Mom gazed at me for a moment as if she wasn’t going to answer, then she went and stood at the window. “It looks like a snake . . . ,” she said, “. . . trying to steal a robin’s egg.” She turned away from the window and picked up my bowl of pudding. “It looks like something I hate.”

I’ve just tried looking, now that she’s gone. But as hard as I stare at the Cloud, I can’t make out a robin’s egg at all.

* * *

I keep thinking of the Dairy Queen and the papery smell inside our post office, the bike store that smells like rubber and oil where I got my first bike, the cracked linoleum in Mr. Morrigan’s classroom and the place on my flowery wallpaper that looks like a mother rose rocking her baby to sleep, our yard and the view from the church stone. I just can’t believe that we’re going to leave it all behind. It gives me the feeling of falling into a big empty hole.

I keep getting up and getting back in bed. When I press my face against the window, I can just see it. The Cloud is out there in the yard, lit slightly by the moon. I guess it’s one of the ones that waits patiently for you to be ready to go. I guess we are lucky.

Still, no Cloud waits forever.

 

 

September 21st


Sitting on the front stoop, under shelter. It’s a drizzly, gray afternoon.

This morning when I got up, my face was even crookeder than usual. I guess it’s because I cried a little before falling asleep. My features always take a few minutes to settle into themselves in the morning anyway—at first my face looks pretty much uglyish, but then it smoothes itself out into being halfway presentable by the time I leave for school.

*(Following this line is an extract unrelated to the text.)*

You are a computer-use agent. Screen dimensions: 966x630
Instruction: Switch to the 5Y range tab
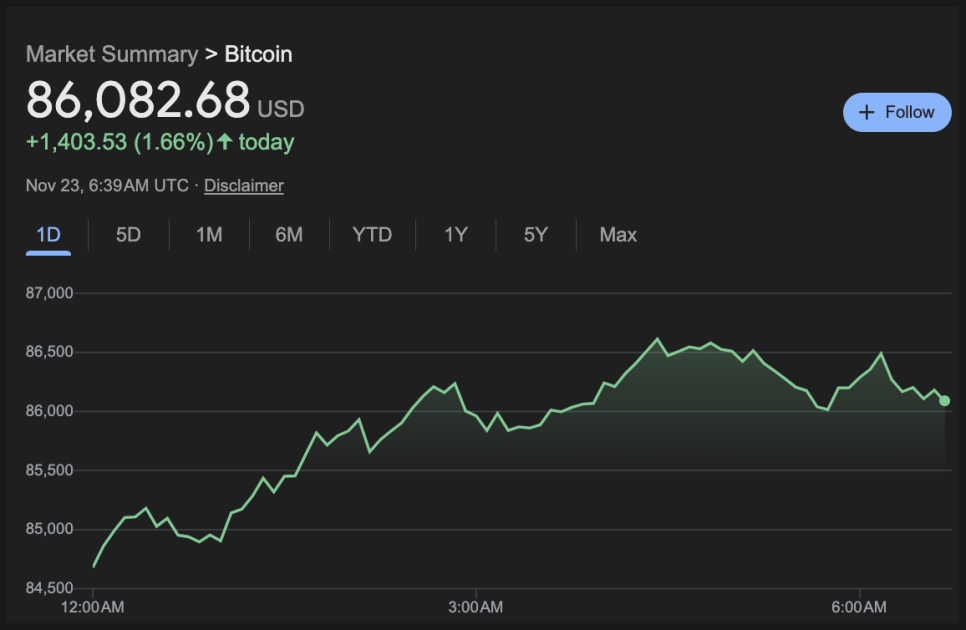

Mom kept Sam home today. I brushed my teeth and prepared myself to tell everyone in my class the news about moving, knowing there’d be crying and some squealing over me and generally everyone would be thinking about me the whole day, leading up to several presents this week, and of course going-away-party planning. Millie says I’m a “sociopath” for even caring about that stuff right now, but I can’t help it.

I sat through history and Monsters of the Sea trying to think of the most dramatic moment to share the news. I was still working up to it when there was an announcement over the loudspeaker about Oliver.

“Attention please, students. As you may know, Oliver Wigley went missing from his home several days ago.” Everyone murmured nervously. “We are confident Oliver will be found safe, but we ask that anyone who spoke with him before his disappearance or who might have any information leading to his whereabouts contact the school office immediately. Thank you.”

So Oliver really is missing. We all whispered about it after class and basically the class broke down into two camps: the doom-and-gloomers who think he’s definitely been eaten by the same sasquatches who killed his parents (that’s the Arin Roland camp), and the more hopeful ones who think that he might have run away.